Key to the Mershon operation is an expensive and constantly upgraded array of tractors, cultivators, planters, sprayers, and harvesters, along with specialized trailer trucks for hauling grain or animals away for sale.

The two John Deere tractors are worth $40,000 each -- and earn their way with articulated four-wheel drive that delivers tremendous pulling power and maneuverability without compacting the soil.

The latest purchase is a $26,000 John Deere planter bought last December. Folded up, it fits neatly through farm gates. Then, at the touch of two buttons in the tractor cab, it unfolds to its full 12-row width.

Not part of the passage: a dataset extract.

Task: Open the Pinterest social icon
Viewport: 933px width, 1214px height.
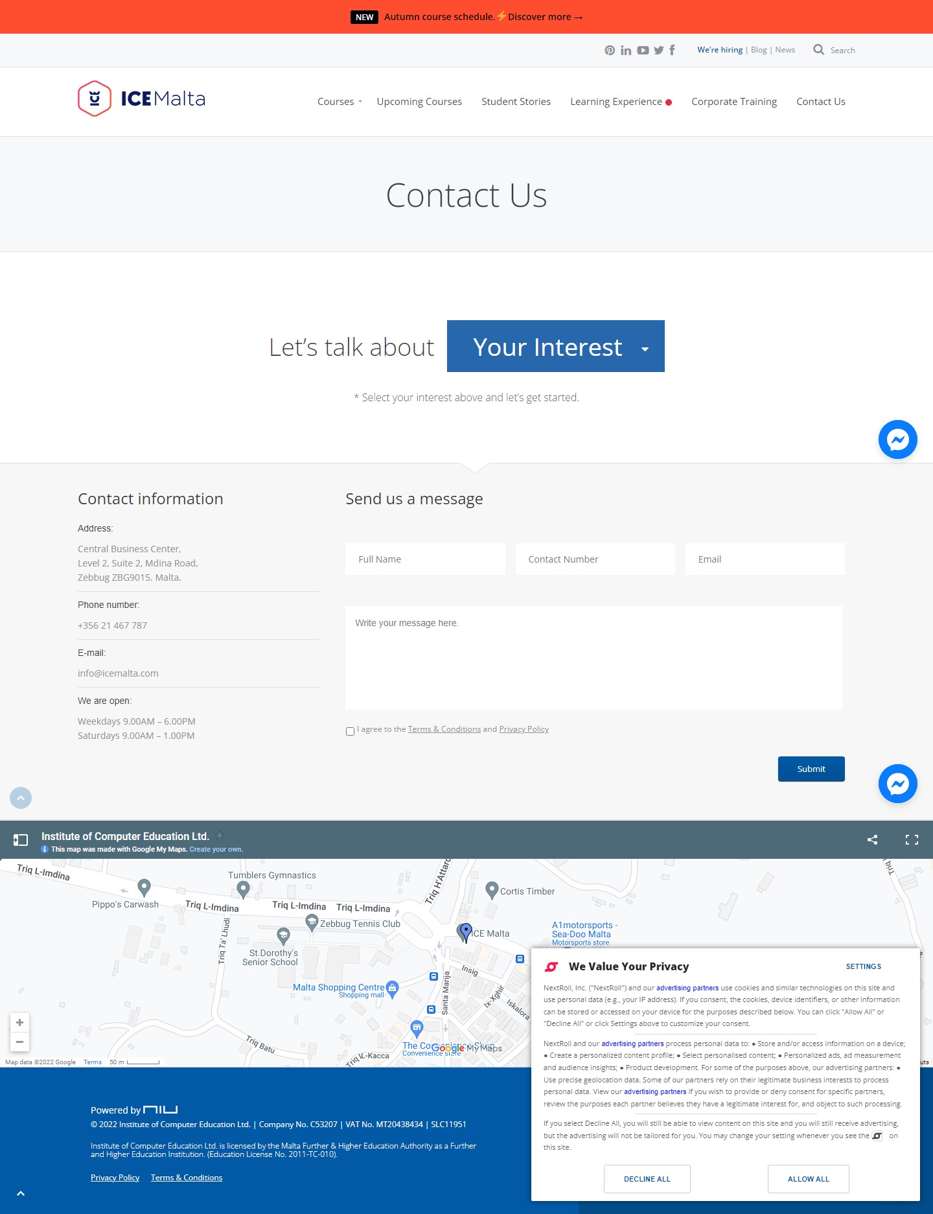Action: [610, 51]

Tom Mershon finds he can pull the new planter with the same tractor at the same speed as for the six-row planter it replaces. Last year he planted 11 acres an hour. The new rig plants 21 in the same time.

"That switch," he explains, "eliminated an $8,500 planter, a $20,000 tractor, one man to drive the extra tractor, and that much extra diesel fuel."

The savings on planting time and costs paid off handsomely after a hail storm ruined some of the crops. "Within a week after that storm," said Mershon, "we'd baled the ruined wheat to clear the ground and replanted 440 acres in soybeans."

he Mershons are convinced that it pays to upgrade their machinery regularly. But, along with every other farm, this one is feeling the pinch of steeply rising costs for inputs, such as fuel, seed, fertilizer, insecticides, and herbicides. Prices for beef, pork, and grain were all below par in early July. Yet there was no way to stall the 14 to 16 percent interest payments on total borrowings of $400,000. So the Mershons were thinking about holding off on some of their equipment purchases this year.

Farm equipment manufacturers' sales slumped in the first quarter of 1980; total tractor sales for this year's first four months were down 29.2 percent from the previous year.

Bill Kelsey, public relations director for Toronto-based Massey-Ferguson Ltd. , saw no likelihood of sales picking up quickly. "The gap between the farmer's cost of producing and selling has narrowed so much," he said, "that in some cases it costs the farmer more to produce his crop than he gets for it today."

Massey-Ferguson's answer is to provide financing to farmers at 13.75 percent -- and to build up its dealership services. One of the most popular innovations in the company's computerized "E-COM" (emergency communications) network. This means a dealer can go to a farm, find out what parts are needed, and use his portable computer terminal to order parts and have them dispatched immediately.

International Harvester (IH) is in slightly less trouble than its chief competitors in the $11 billion farm equipment field, John Deere and Massey-Ferguson. While Deere and Massey-Ferguson are cutting back production. IH is working overtime to build up inventories depleted by a six-month strike.

But, like its competitors, IH is offering attractive financing terms. And it has its own dealer-operated computer program. IH's program lets individual farmers type details of their farming operations into a computer terminal and out comes advice on when and what to raise based on previous years, along with estimates for the time and costs involved.

IH also is launching a major promotional drive to sell its lates planter, which incorporates an air pressure system combined with elaborate electronic monitoring to give farmers more accurate control of seed planting. For instance , the new Cyclo air Planter precisely spaces 12 soybeans per foot at 8 m.p.h. -- or 8,400 single beans per minute per row, up to 12 rows at a time.

Such speed and precision are important to farmers when profit margins are extremely narrow -- and when crop yields can drop by up to two bushels an acre per day if planting is not done within the few days which are optimum in any particular area.